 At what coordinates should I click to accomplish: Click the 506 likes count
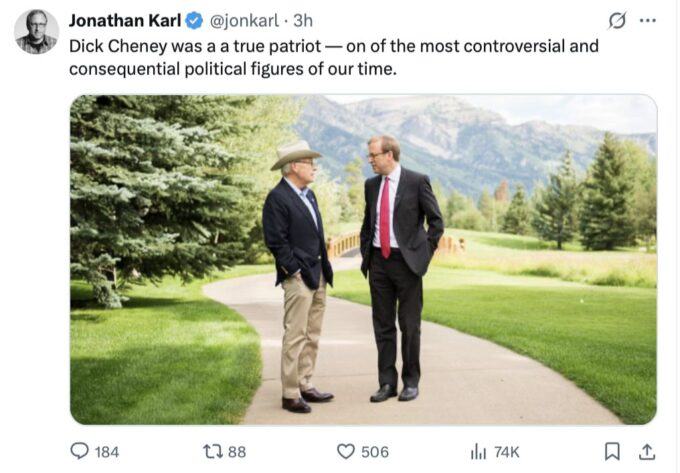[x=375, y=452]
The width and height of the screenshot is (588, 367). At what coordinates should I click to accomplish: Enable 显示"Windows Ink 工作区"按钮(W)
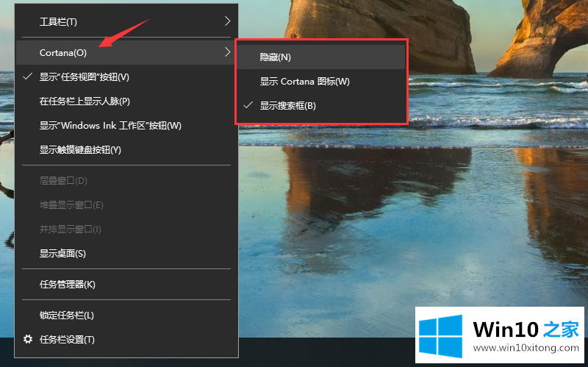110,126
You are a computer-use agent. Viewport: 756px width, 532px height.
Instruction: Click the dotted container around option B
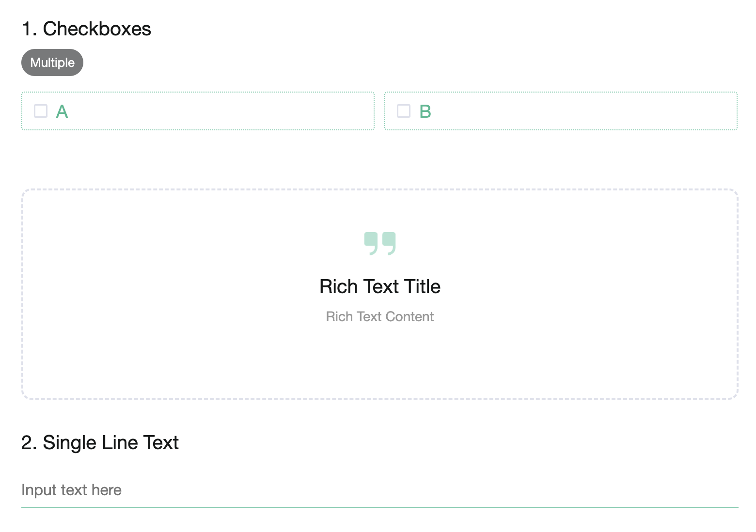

...

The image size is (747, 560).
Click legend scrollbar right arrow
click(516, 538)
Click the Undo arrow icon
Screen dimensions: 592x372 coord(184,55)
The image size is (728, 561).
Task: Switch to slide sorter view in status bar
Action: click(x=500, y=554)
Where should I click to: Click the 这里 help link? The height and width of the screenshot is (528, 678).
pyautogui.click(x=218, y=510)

---

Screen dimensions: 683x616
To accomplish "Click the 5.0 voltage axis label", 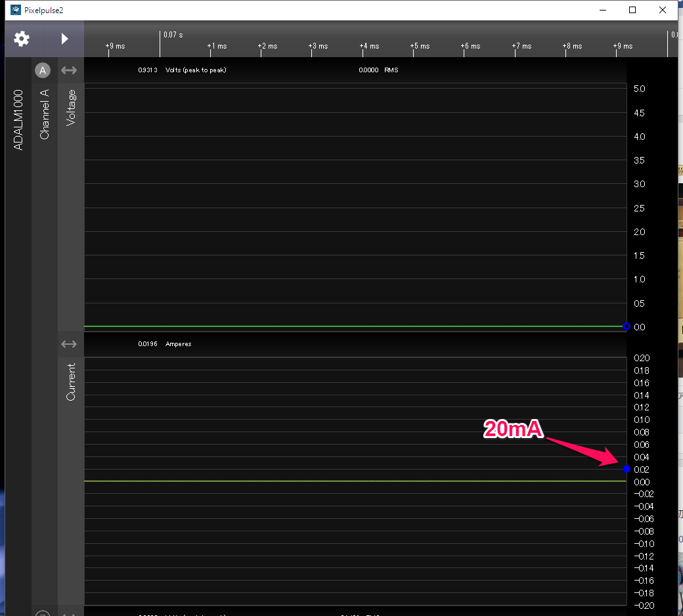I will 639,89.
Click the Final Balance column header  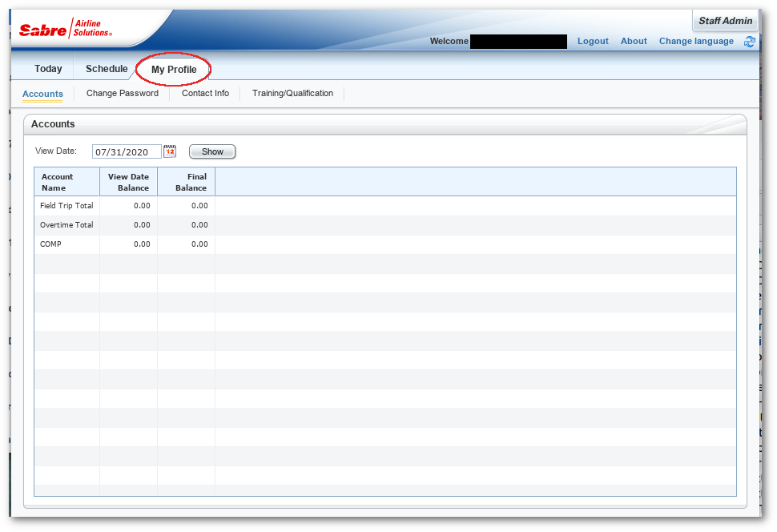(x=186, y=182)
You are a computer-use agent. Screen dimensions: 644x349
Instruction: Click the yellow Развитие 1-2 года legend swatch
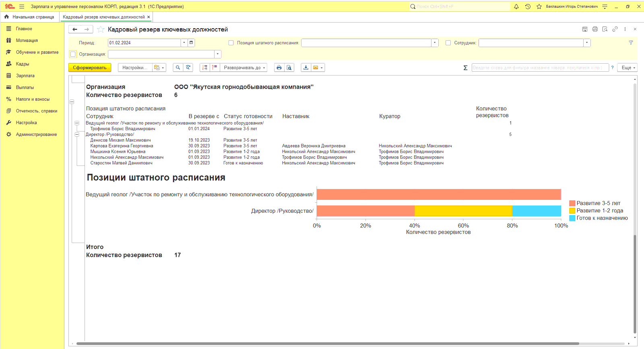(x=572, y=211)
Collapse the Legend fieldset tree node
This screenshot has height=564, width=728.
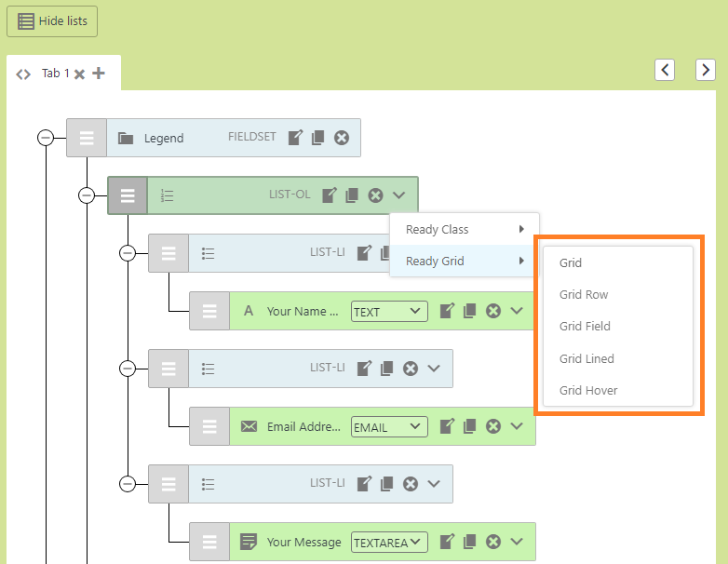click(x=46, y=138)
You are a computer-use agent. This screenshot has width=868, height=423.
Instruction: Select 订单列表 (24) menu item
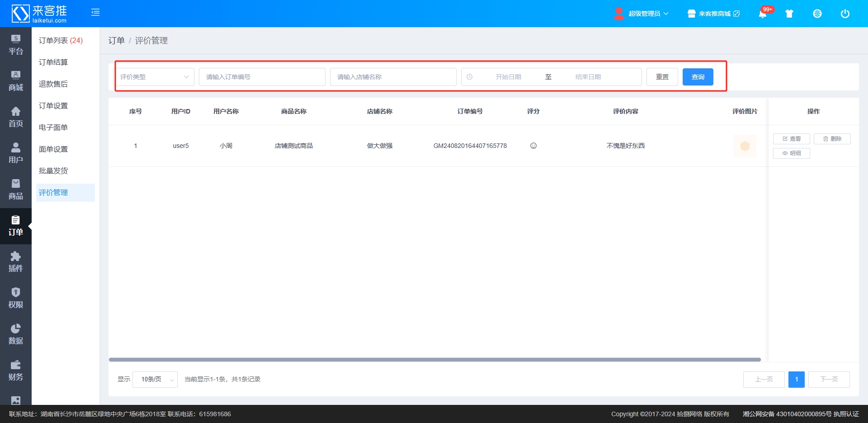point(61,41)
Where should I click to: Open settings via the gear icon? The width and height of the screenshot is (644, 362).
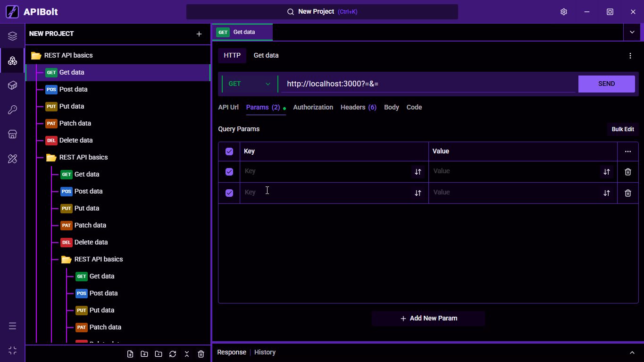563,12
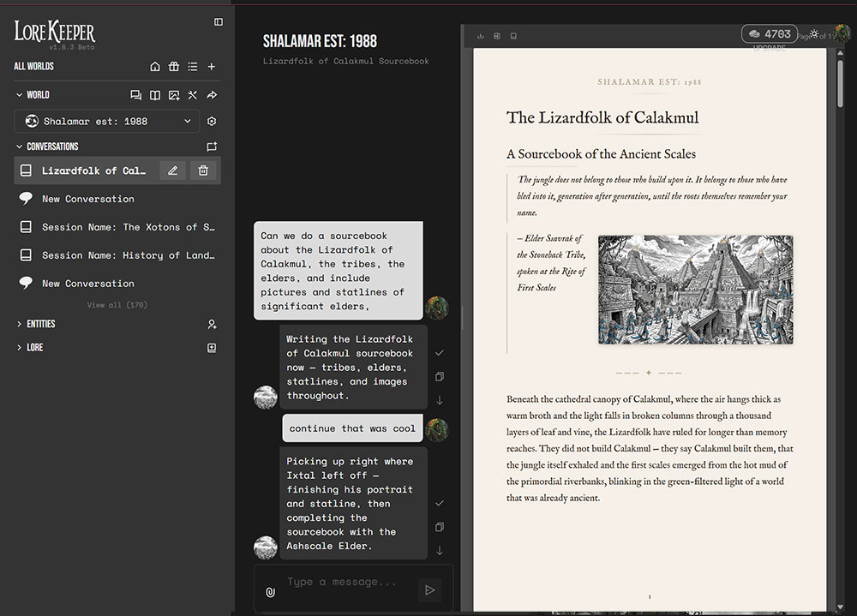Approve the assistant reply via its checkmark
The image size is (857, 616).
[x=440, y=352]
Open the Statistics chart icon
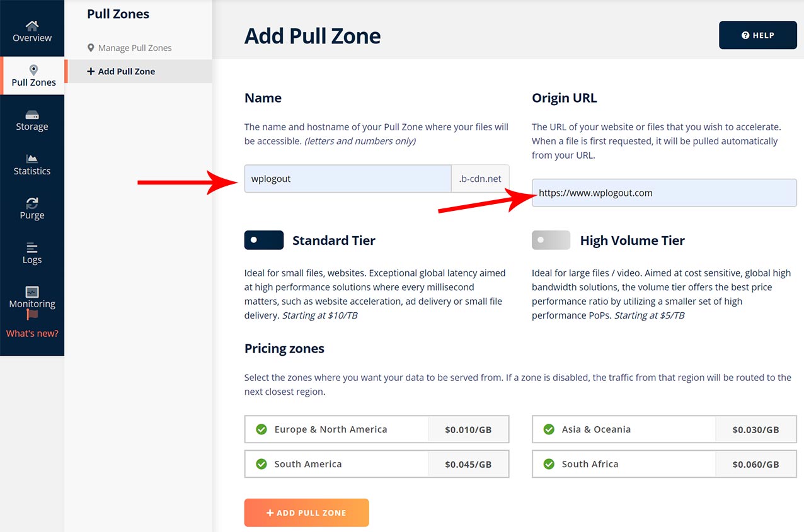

[Instructions for the task]:
From the listing, copy every line where the string "agent" appears.

[Response area]:
You are a computer-use agent. Viewport: 756px width, 532px height.
You are a computer-use agent. Screen dimensions: 644x349
You are a computer-use agent. This screenshot has width=868, height=423.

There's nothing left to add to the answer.